→ Work required
Verbatim output of the lines below is required, with the images omitted.

[Collected data]
○ ○ ○ ○

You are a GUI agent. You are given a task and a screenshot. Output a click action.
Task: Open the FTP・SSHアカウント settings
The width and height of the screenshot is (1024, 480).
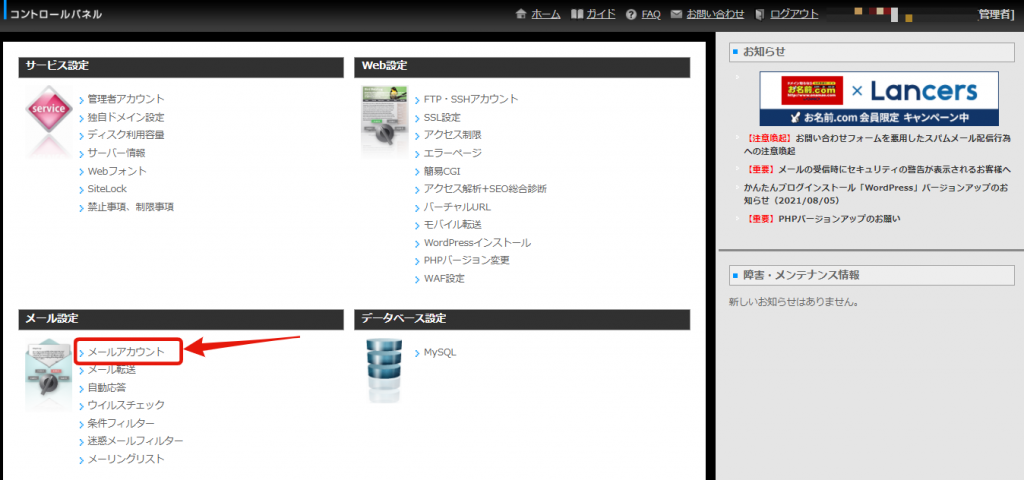point(470,99)
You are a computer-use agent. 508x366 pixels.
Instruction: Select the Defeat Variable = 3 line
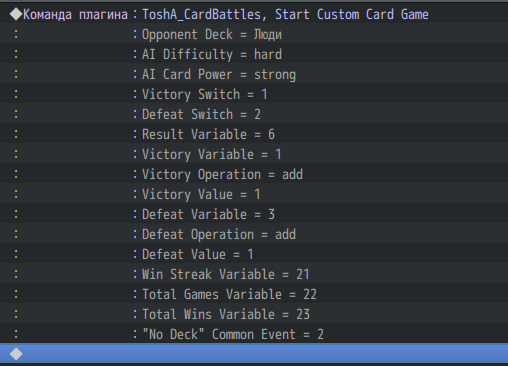(254, 214)
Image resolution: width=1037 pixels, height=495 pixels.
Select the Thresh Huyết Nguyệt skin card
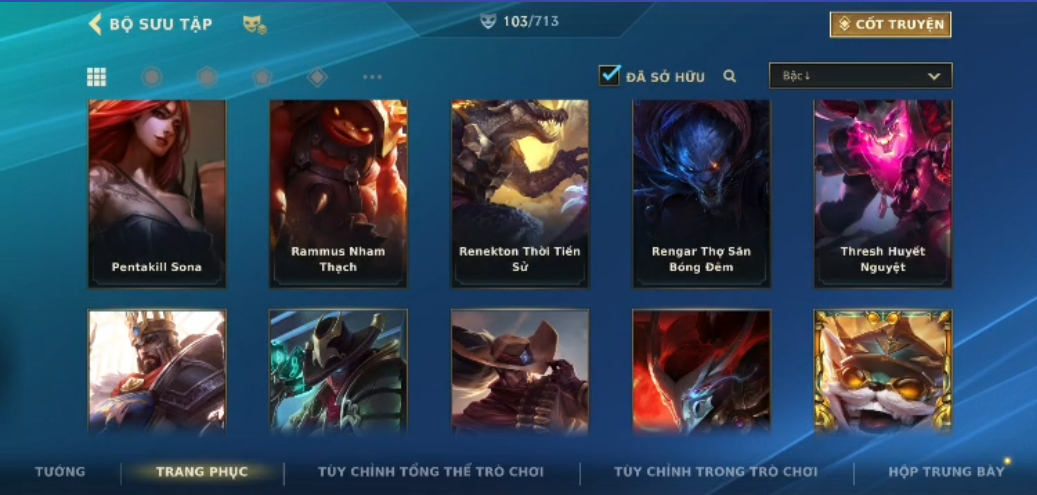pos(883,194)
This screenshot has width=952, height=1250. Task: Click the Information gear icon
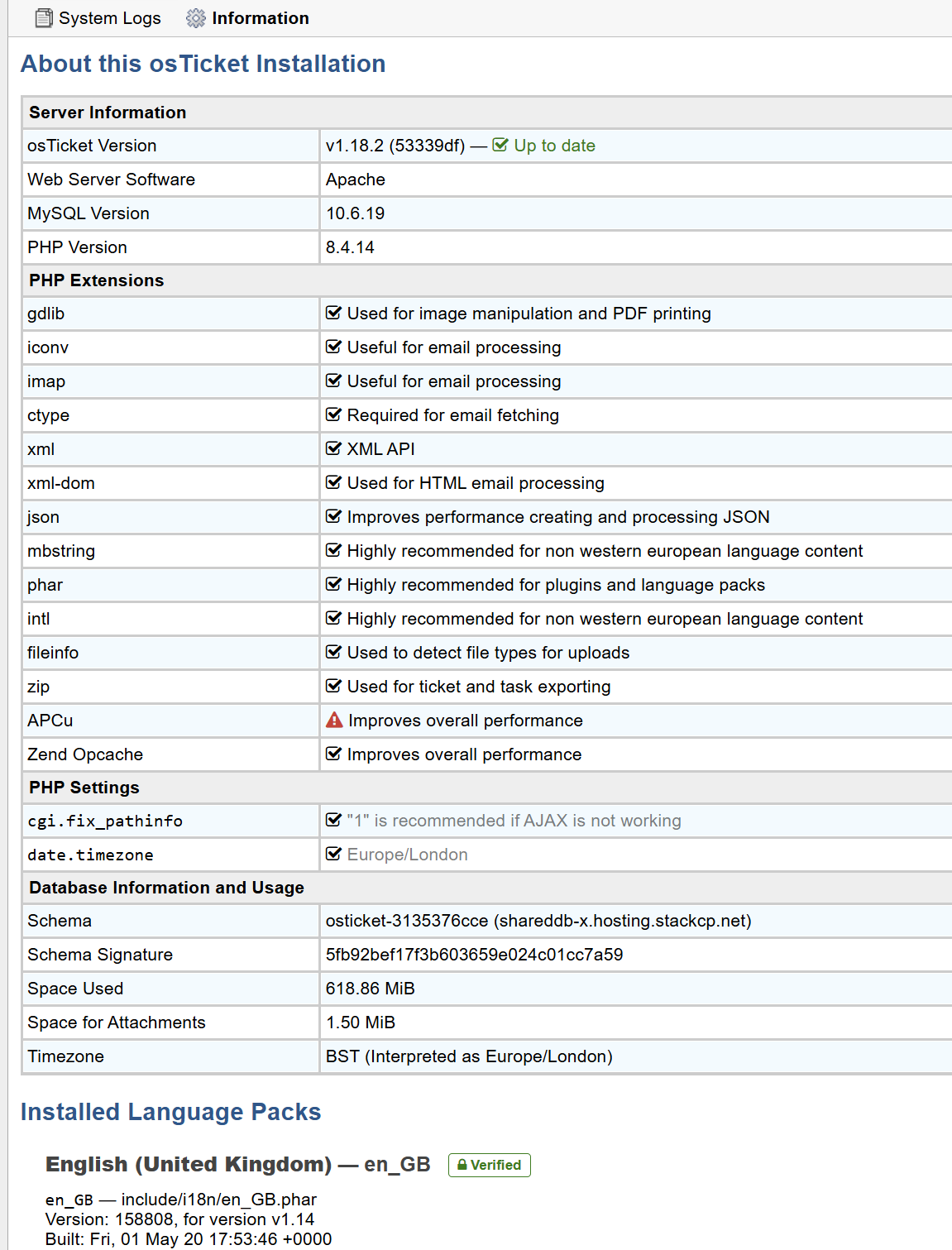pyautogui.click(x=196, y=18)
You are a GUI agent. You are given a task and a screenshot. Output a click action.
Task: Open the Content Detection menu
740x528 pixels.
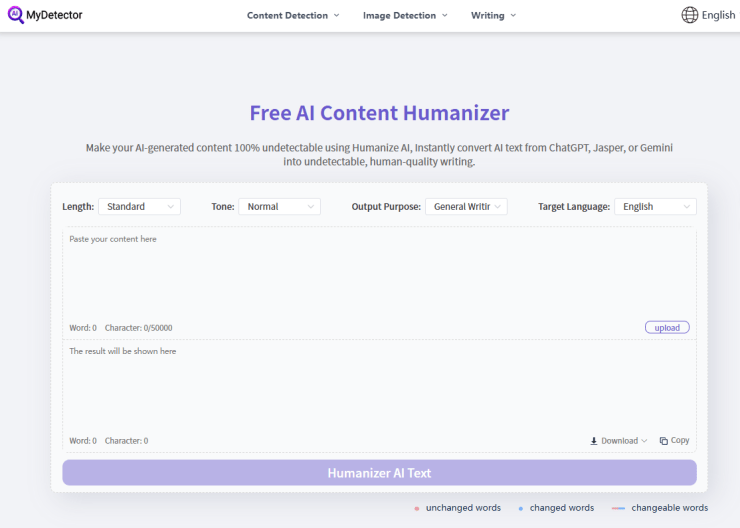pyautogui.click(x=293, y=16)
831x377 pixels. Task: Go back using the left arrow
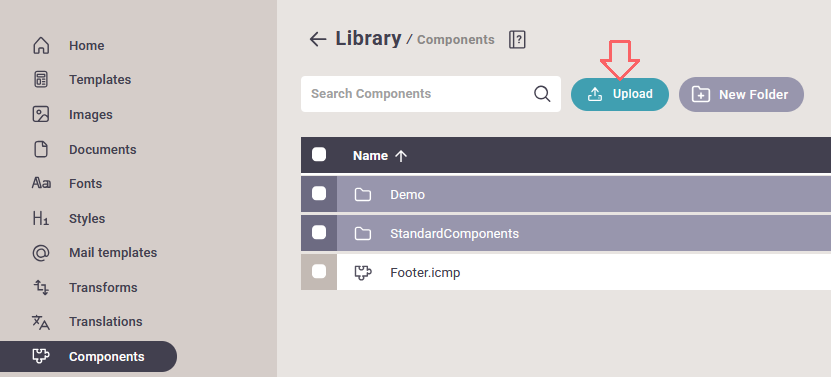pos(317,39)
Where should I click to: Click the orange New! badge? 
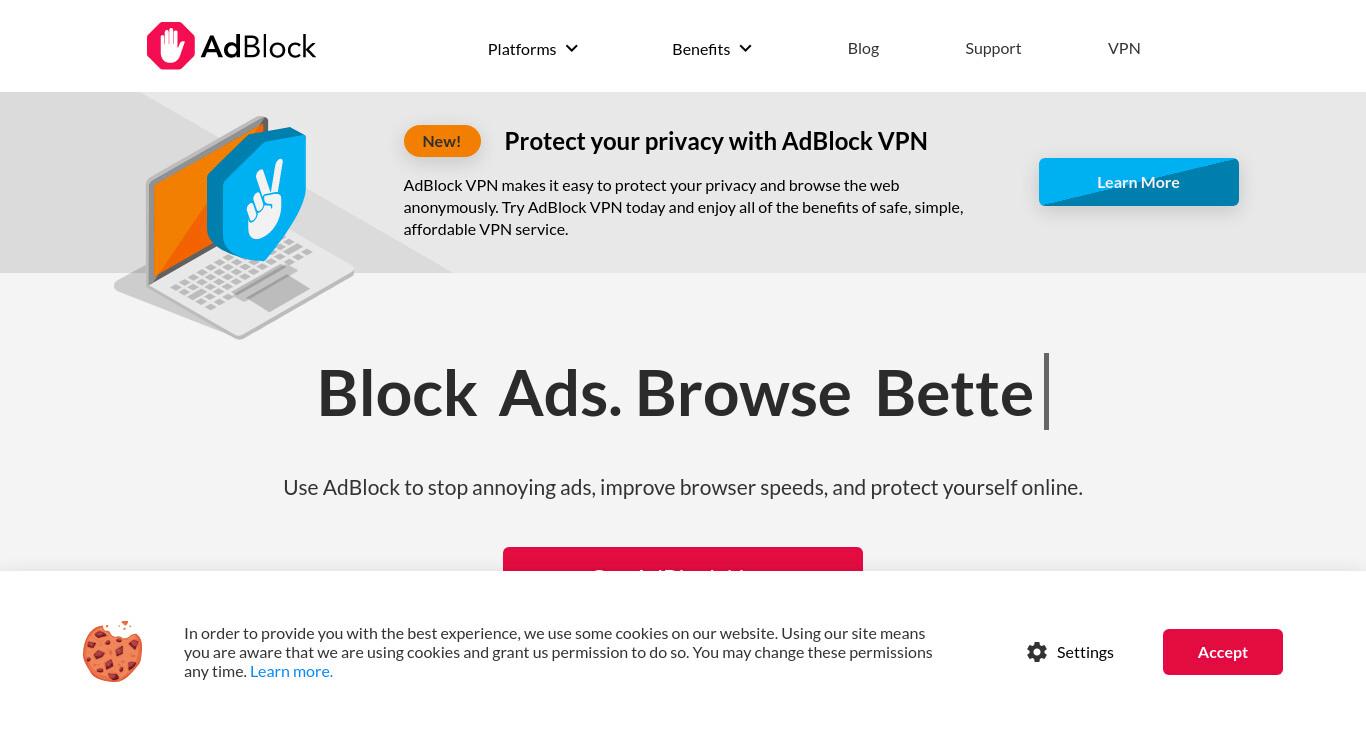point(442,141)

○ ○ ○ ○

→ Response to this task
You are a GUI agent. You are given a task and a screenshot. Output a click action.
Task: Open the FTP・SSHアカウント settings
The width and height of the screenshot is (1024, 480).
point(470,99)
You are a computer-use agent. 508x366 pixels.
Instruction: Select the Defeat Variable = 3 line
(254, 214)
Image resolution: width=1037 pixels, height=495 pixels.
Select the Thresh Huyết Nguyệt skin card
pos(883,194)
This screenshot has width=952, height=1250. Task: Click the Information gear icon
pyautogui.click(x=196, y=18)
You are a GUI agent. You are given a task and a screenshot. Output a click action.
Task: Open the Content Detection menu
740x528 pixels.
pyautogui.click(x=293, y=16)
831x377 pixels. Task: Go back using the left arrow
pos(317,39)
Where should I click to: Click the orange New! badge? 
point(442,141)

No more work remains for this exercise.